Your assignment: Extract the lines of the items, starting with the line that contains "What do you see at coordinates (1038, 1417)" and running through the last item, and reproduce them without the pictures.

Provided records:
◆ ◆ ◆ ◆ ◆ ◆ ◆
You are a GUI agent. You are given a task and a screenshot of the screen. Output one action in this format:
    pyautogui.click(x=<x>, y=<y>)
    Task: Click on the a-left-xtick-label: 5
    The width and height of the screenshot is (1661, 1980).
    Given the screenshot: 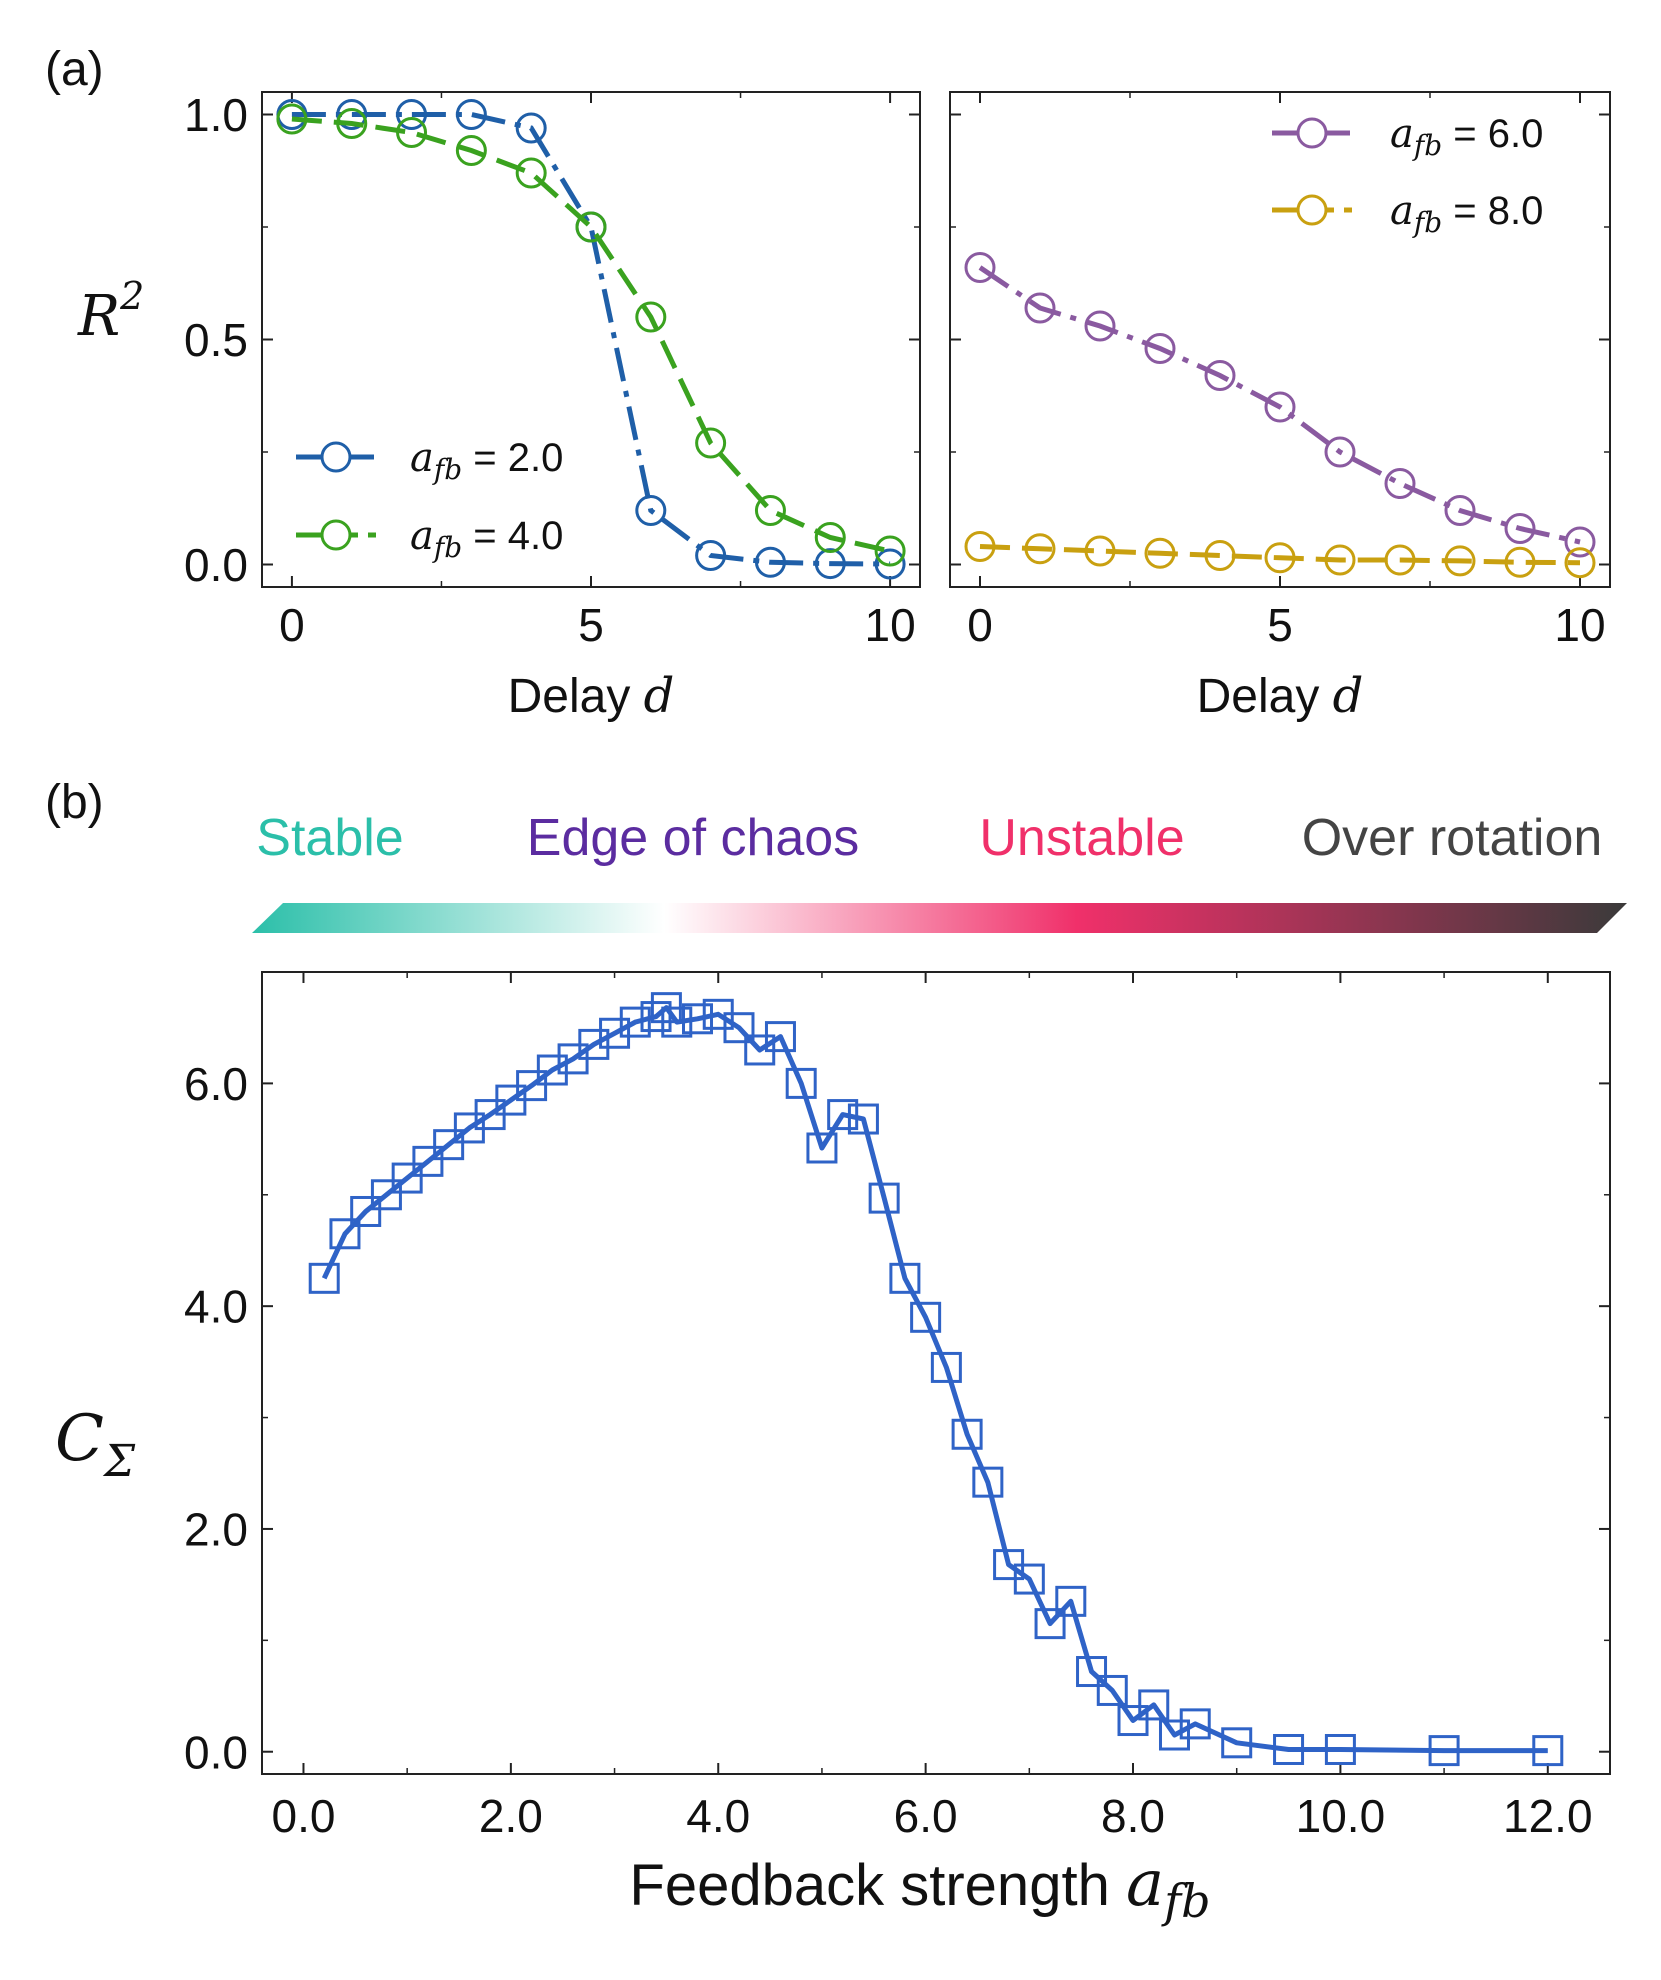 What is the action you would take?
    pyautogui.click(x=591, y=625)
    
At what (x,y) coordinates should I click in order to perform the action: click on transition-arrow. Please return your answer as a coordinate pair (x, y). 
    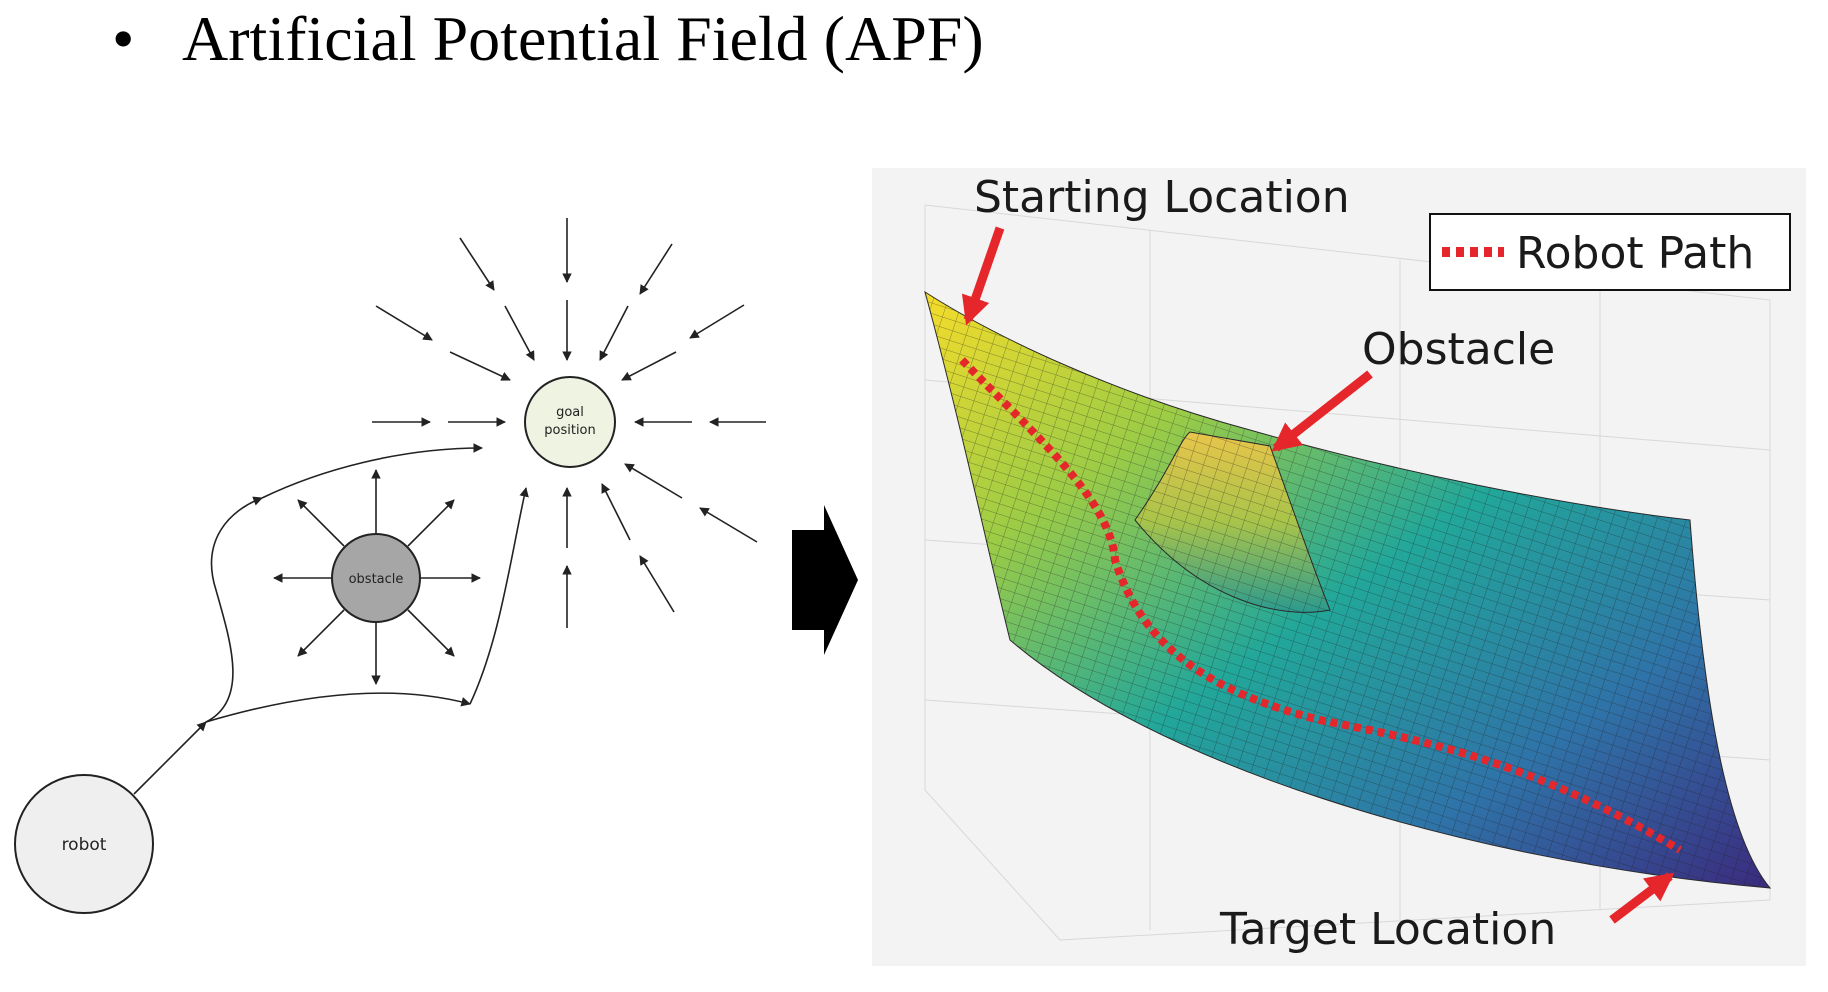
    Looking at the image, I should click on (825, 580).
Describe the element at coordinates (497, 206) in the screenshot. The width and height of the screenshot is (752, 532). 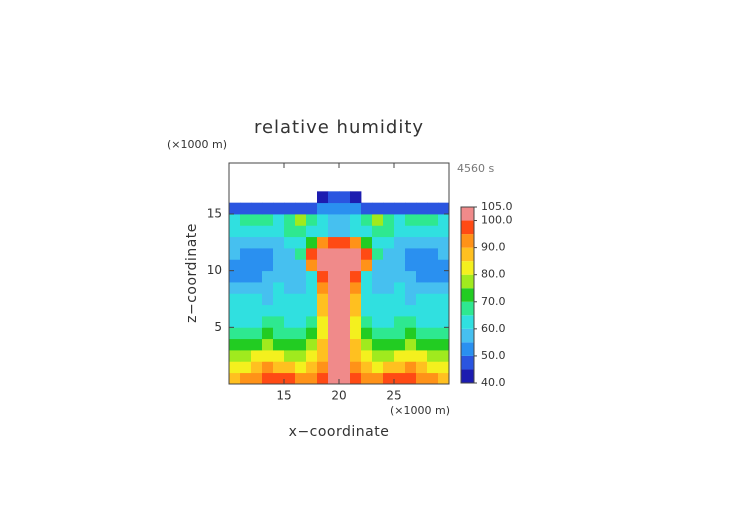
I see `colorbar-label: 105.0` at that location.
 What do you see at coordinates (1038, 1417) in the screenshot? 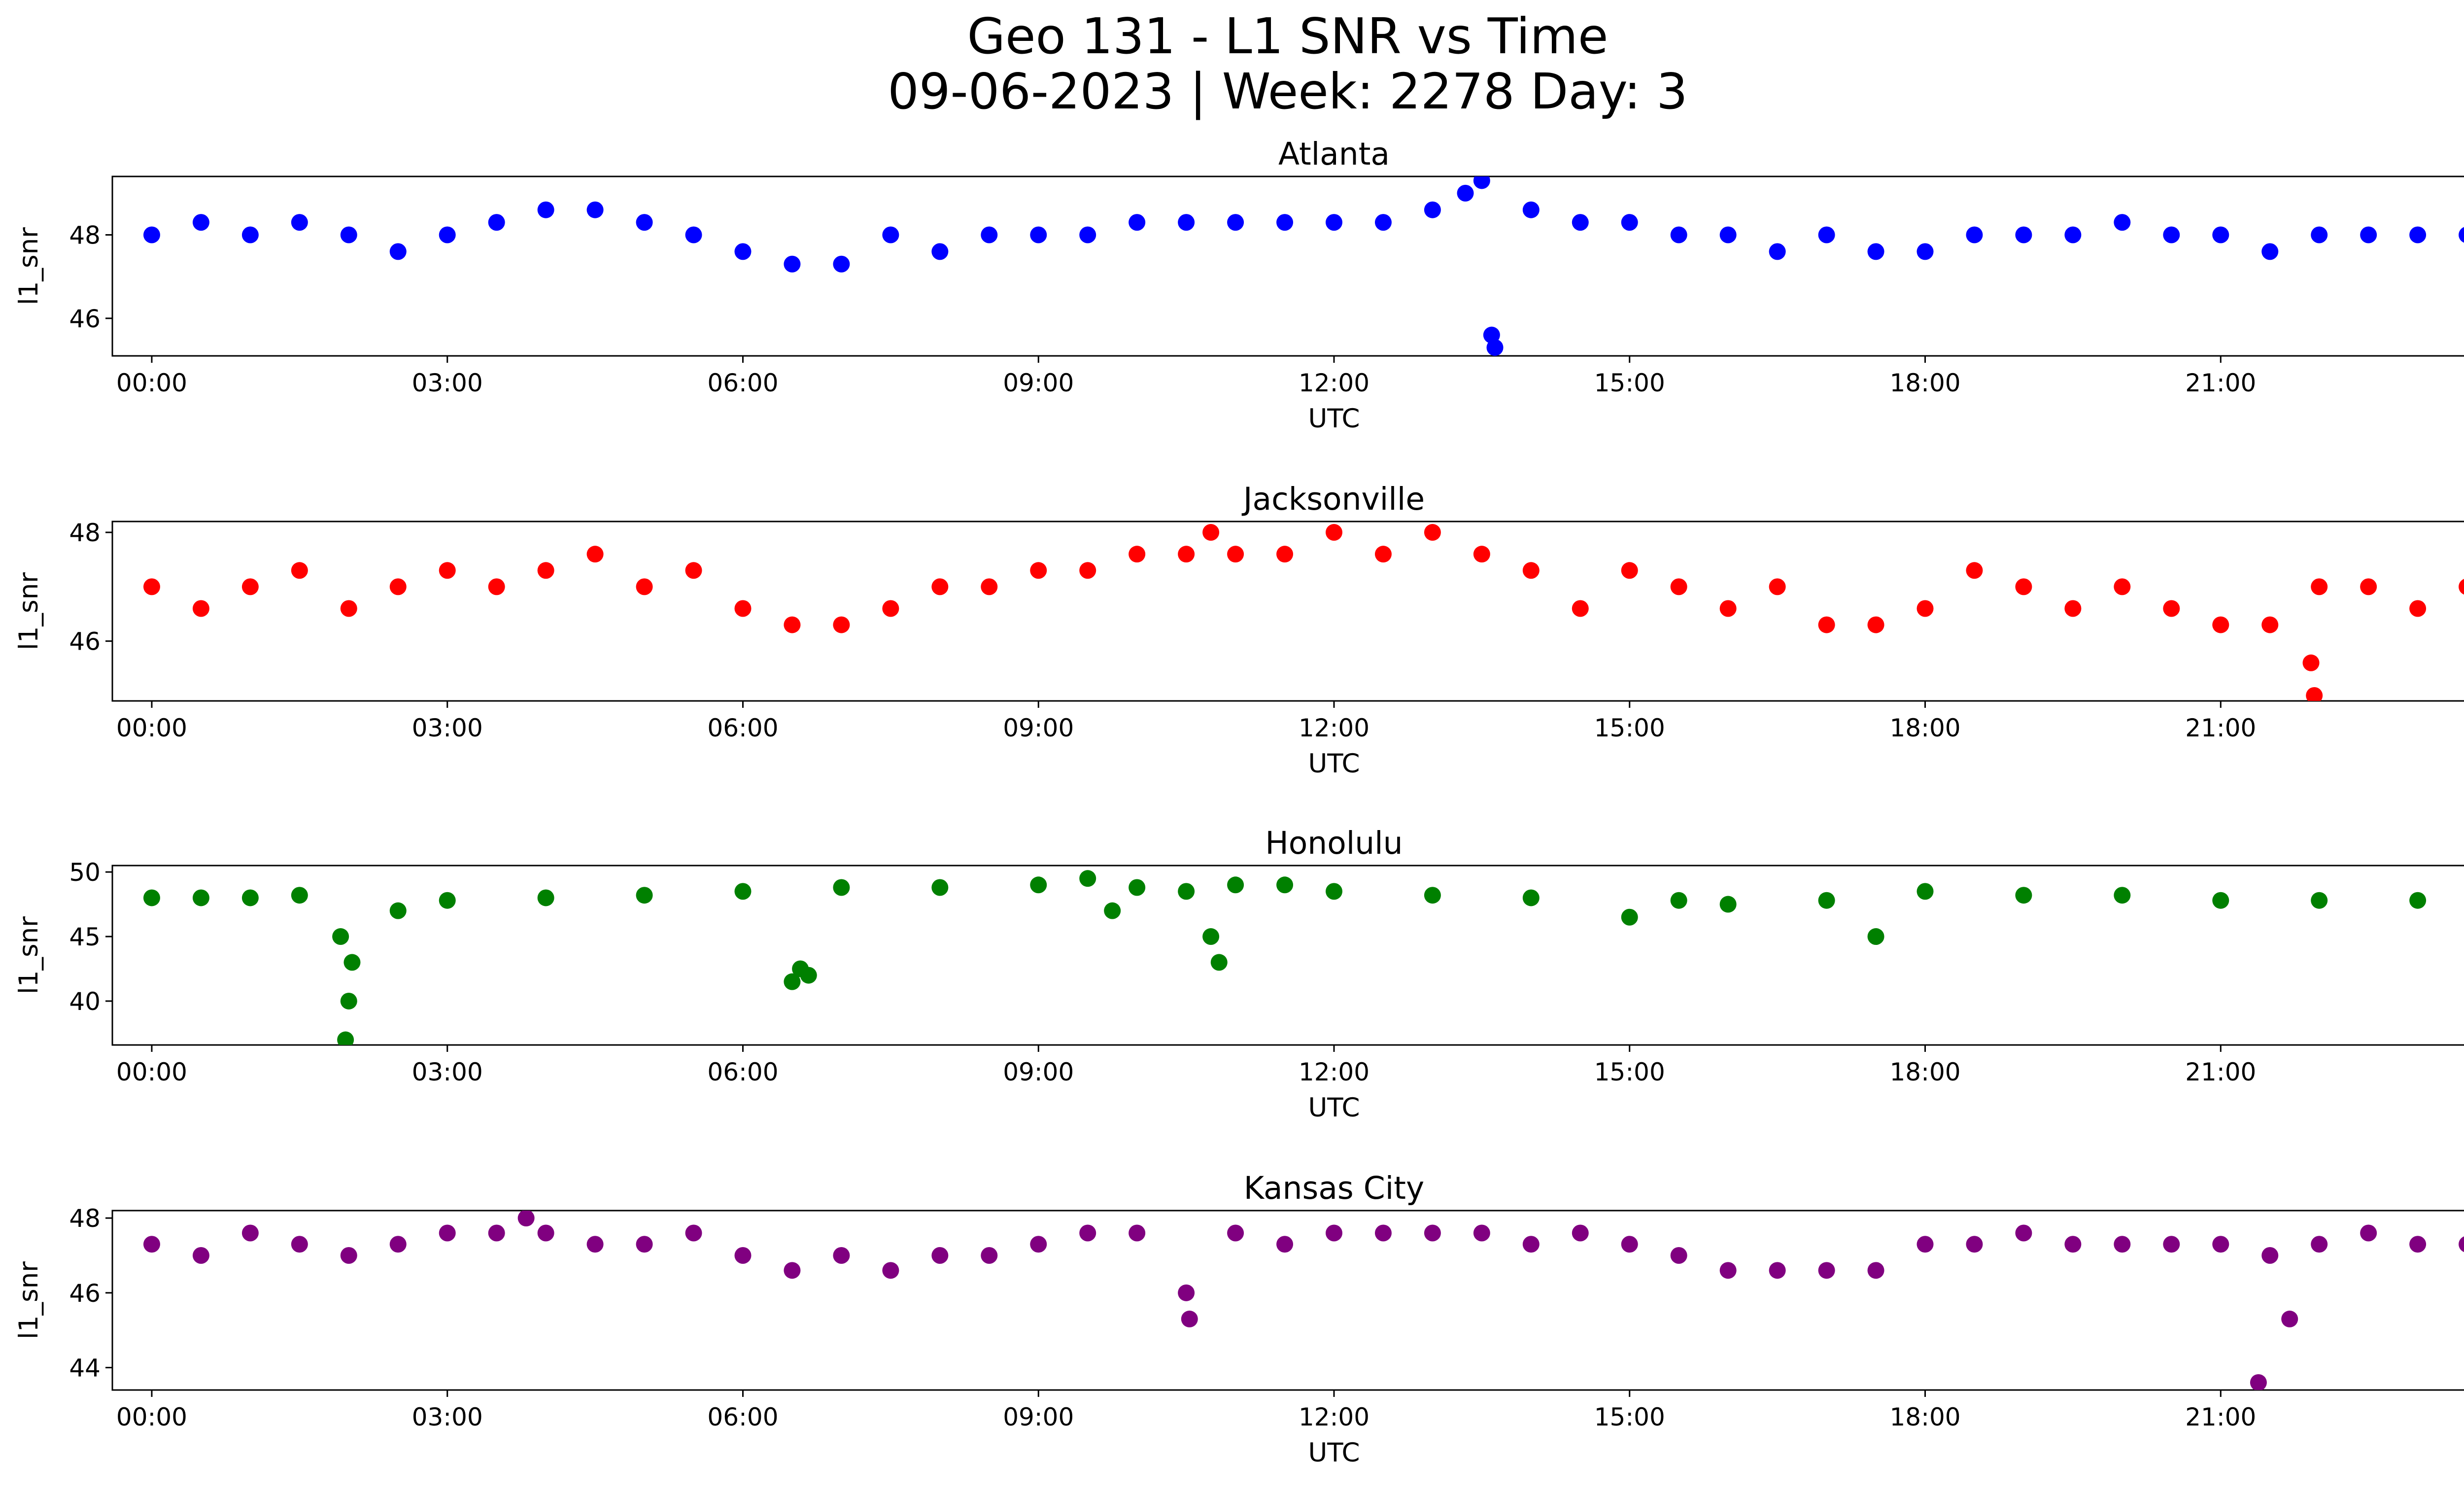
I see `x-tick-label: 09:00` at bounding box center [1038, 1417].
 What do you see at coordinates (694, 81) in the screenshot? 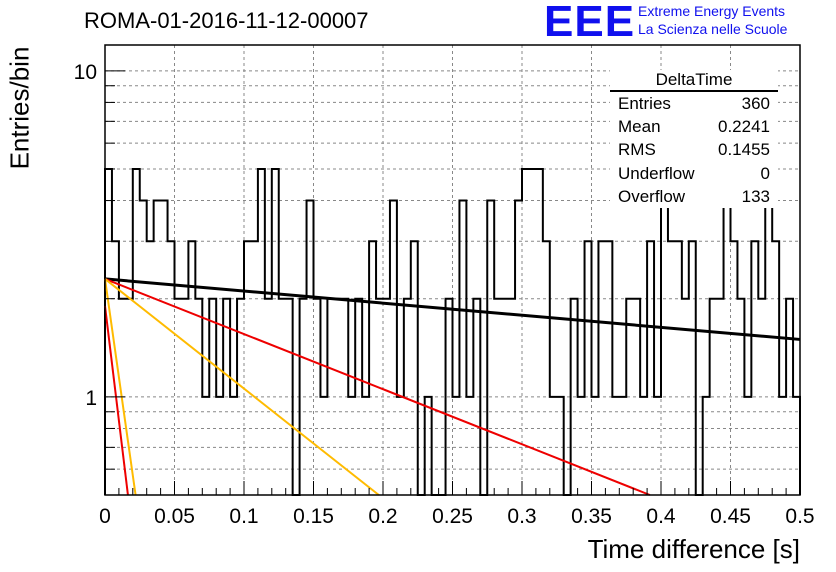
◆ ◆ ◆ ◆ ◆ ◆ ◆
Written solution:
 What do you see at coordinates (1038, 1417) in the screenshot? 
I see `x-tick-label: 09:00` at bounding box center [1038, 1417].
 What do you see at coordinates (694, 81) in the screenshot? 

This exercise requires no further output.